Exercise instructions ->
- A) Copy the passage from the text on the EU's role in the WTO, from "This means that, facing" up to and including "access global markets.".
- B) According to the text on the EU's role in the WTO, roughly how many members are in the group working toward an e-commerce deal?

Extract to read ->
"""

What role does the EU play in the WTO? Can we influence its deliberations and outcomes? 

The EU is a leader in the WTO, for several reasons. We are a major global economy, we rely heavily on the open rules-based system, and as a group of nations we are used to finding agreement and compromise. But the primary reason we have this role is that we embraced it from the very beginning. From negotiations to day-to-day work and dispute settlement, the EU is a major player.

This means that, facing pressure on the system from trade wars, countries making decisions outside the system and deadlock in rule-making, the EU has a responsibility to step up. We are doing so by putting forward proposals for updating the system to deal with 21st-century issues, for example in e-commerce. Coming to a deal on e-commerce would not only be economically significant—unlocking gains in a global services industry worth over 27 trillion euros—but it would also prove that the system still works. We now have a diverse group of about 80 members on board, including the US, China, Japan, Brazil, Laos and Kenya. Together we aim to eliminate barriers to electronic transactions like diverging standards on electronic contracts and signatures, to protect consumers in online transactions, to facilitate cross-border data flows and to make it easier for businesses to access global markets.

We are building coalitions to pursue this and other reforms too—it is important to include larger partners like the US and China, as well as smaller countries. For the reform to have legitimacy, it must have broad buy-in.

"""

Data segment ->
"""

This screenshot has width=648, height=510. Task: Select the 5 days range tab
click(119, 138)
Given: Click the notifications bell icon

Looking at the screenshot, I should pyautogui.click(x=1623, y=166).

"""

The answers ->
- A)
This means that, facing pressure on the system from trade wars, countries making decisions outside the system and deadlock in rule-making, the EU has a responsibility to step up. We are doing so by putting forward proposals for updating the system to deal with 21st-century issues, for example in e-commerce. Coming to a deal on e-commerce would not only be economically significant—unlocking gains in a global services industry worth over 27 trillion euros—but it would also prove that the system still works. We now have a diverse group of about 80 members on board, including the US, China, Japan, Brazil, Laos and Kenya. Together we aim to eliminate barriers to electronic transactions like diverging standards on electronic contracts and signatures, to protect consumers in online transactions, to facilitate cross-border data flows and to make it easier for businesses to access global markets.

- B) About 80 members.